A plurality of respondents to this week’s RBJ Daily Report Snap Poll—41 percent—thinks China’s economic emergence is a threat for businesses in the United States.
One-quarter of respondents see the nation’s emergence as more of an opportunity for U.S. firms.
President Barack Obama this week opened two days of high-level talks with China by saying “the relationship between the United States and China will shape the 21st century.”
This poll’s results were nearly the same as when the same questions were posed to readers in February 2007. In that poll, slightly more respondents (43 percent) saw China as a threat to U.S. businesses. The same percentage of readers in both polls saw China’s economic emergence as an opportunity.
Roughly one-quarter of readers—26 percent—said China’s emergence has negatively affected their businesses. That’s slightly higher than the response in 2007, when 23 percent said their businesses were negatively impacted.
In both polls, 20 percent said their businesses had been both positively and negatively affected. Some 44 percent of readers said China had no impact on their business.
Roughly 445 readers participated in this week’s poll, which was conducted July 27 and 28.

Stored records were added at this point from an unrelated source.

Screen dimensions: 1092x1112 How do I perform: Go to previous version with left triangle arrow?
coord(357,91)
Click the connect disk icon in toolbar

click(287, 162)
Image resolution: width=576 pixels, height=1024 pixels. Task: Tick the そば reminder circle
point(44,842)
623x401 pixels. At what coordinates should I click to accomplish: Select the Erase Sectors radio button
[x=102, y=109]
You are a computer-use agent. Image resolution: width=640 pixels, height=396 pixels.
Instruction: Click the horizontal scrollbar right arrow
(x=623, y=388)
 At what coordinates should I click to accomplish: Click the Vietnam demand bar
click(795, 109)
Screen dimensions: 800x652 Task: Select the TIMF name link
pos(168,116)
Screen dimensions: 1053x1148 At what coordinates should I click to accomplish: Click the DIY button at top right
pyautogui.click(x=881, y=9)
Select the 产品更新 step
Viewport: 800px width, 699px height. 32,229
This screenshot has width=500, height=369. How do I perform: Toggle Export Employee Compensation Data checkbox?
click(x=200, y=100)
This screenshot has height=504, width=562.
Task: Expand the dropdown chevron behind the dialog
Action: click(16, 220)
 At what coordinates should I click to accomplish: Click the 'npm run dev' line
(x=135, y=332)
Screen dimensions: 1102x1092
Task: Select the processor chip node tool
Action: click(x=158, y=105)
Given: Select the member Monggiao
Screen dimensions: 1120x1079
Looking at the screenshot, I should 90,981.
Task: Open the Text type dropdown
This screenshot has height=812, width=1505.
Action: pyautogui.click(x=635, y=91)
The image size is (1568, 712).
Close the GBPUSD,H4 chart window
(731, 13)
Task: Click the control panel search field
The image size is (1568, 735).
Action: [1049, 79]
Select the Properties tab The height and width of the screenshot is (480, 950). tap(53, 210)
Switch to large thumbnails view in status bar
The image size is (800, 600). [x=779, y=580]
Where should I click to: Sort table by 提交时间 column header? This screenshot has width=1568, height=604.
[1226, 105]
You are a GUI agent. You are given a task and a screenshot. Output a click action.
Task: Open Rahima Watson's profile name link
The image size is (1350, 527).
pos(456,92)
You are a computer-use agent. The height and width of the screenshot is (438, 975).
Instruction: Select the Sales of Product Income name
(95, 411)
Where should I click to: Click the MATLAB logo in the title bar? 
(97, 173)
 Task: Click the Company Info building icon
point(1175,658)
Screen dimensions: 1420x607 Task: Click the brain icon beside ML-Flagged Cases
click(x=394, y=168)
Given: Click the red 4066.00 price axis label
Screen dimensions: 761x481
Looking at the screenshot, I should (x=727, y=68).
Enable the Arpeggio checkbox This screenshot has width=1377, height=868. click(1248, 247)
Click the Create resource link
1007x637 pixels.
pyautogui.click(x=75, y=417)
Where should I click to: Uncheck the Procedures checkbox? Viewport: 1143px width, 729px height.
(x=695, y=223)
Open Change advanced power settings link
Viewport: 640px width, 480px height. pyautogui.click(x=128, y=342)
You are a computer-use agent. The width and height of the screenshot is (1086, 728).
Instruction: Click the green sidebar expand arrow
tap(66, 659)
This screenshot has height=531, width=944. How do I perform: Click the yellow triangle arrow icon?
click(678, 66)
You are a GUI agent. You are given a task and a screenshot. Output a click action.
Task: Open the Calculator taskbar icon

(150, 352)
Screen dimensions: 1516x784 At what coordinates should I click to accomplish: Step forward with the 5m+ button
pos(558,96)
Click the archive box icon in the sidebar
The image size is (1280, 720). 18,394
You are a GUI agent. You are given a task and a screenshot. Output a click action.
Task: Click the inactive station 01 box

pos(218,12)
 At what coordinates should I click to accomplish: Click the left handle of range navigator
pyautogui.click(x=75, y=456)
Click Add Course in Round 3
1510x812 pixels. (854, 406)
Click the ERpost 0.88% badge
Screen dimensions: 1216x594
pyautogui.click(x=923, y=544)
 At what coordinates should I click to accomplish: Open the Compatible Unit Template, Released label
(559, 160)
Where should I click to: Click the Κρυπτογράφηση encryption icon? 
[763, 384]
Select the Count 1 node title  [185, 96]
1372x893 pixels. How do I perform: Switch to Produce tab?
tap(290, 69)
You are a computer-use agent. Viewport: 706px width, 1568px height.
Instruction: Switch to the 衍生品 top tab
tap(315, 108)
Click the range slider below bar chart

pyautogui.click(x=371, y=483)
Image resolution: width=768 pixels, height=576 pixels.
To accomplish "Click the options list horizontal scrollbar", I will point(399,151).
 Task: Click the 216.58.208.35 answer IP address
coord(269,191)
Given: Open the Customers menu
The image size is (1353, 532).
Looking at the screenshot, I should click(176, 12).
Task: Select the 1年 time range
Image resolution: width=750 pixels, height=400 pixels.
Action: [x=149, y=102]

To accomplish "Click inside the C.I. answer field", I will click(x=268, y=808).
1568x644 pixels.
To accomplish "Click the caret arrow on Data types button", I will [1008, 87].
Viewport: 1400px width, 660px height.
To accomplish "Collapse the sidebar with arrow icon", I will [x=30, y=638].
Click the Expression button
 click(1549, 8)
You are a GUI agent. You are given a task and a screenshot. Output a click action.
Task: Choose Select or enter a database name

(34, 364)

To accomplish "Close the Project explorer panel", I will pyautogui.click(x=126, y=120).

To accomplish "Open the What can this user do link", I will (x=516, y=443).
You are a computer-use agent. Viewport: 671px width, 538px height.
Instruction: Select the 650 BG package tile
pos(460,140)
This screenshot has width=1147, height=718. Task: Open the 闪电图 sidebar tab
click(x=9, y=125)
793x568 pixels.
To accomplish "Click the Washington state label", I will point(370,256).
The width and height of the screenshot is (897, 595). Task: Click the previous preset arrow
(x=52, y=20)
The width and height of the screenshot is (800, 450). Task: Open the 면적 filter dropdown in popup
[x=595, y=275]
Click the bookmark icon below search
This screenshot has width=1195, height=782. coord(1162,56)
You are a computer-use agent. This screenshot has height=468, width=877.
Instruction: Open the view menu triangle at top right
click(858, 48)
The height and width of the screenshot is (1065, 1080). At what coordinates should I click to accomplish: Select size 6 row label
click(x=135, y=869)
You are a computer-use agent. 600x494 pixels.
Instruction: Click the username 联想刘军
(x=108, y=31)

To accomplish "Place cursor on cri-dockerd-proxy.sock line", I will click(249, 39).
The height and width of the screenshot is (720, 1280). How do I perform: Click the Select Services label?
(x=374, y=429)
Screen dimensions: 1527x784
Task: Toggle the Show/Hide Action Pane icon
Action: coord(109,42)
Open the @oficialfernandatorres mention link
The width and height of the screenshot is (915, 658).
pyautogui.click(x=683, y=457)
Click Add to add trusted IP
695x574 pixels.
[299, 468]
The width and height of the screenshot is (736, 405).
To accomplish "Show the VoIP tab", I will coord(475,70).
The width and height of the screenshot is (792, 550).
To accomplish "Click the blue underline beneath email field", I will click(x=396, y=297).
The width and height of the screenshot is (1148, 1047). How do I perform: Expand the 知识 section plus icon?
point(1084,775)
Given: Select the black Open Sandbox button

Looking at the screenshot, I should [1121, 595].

Do you think China’s economic emergence is more a threat or an opportunity for U.S. businesses?
More a threat: 41%
More an opportunity: 25%
Equally a threat and an opportunity: 34%

How has China’s economic emergence affected your business?
Positively: 10%
Negatively: 26%
Both positively and negatively: 20%
No impact: 44%

Here are some readers’ comments:

The Chinese are generally well-educated, disciplined, highly motivated and driven to succeed and excel. We could learn a lot from them.
—Tom Shea, Thomas P. Shea Agency Inc.

A large threat is that they are a huge creditor of the U.S. and own much of our country’s debt. If they call our loans in large amounts or sell them off, it will put our entire economy in a tailspin.
—Bill Cox, Marktec Products Inc., Batavia

We must never forget that the basic economic philosophy of communist China is in direct conflict with the free-market capitalistic philosophy that built our nation. While we may benefit in the short term from trade with China, in the long term, adherence to their counter-capitalistic philosophy will only serve to corrupt our nation economically and societally.
—Steven G. Poyzer

China represents a threat insomuch as many of our regulatory, legislative and business leaders use it as an all-purpose tool rather than a truly strategic one. Certainly China has much to offer, including vast markets and resources, but it is also a complex and self-centered partner we have yet to really figure out. We should be very cautious and guarded in our dealings with China.
—Steve Beyer, Pittsford

Changes in the business competitive landscape are always an opportunity to those who are able to adapt and take advantage of the changes, and they are equally a threat to those who don’t adapt or take advantage of the new opportunities. So the answer to the question is really up to every business person. Of course it is easier to stay with the status quo, but Americans have always been good at change.
—Sergio Ruffolo, COO, JR Language Translation Services Inc.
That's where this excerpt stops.